Task input
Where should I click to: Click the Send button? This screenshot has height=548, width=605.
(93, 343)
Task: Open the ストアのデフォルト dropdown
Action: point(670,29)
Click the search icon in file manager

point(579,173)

The request
Retype all the records above word for word, keeping each line unchanged.

Expected answer
Where should I click to: Click the Send button? This screenshot has height=548, width=605.
(93, 343)
Task: Open the ストアのデフォルト dropdown
Action: point(670,29)
Click the search icon in file manager

point(579,173)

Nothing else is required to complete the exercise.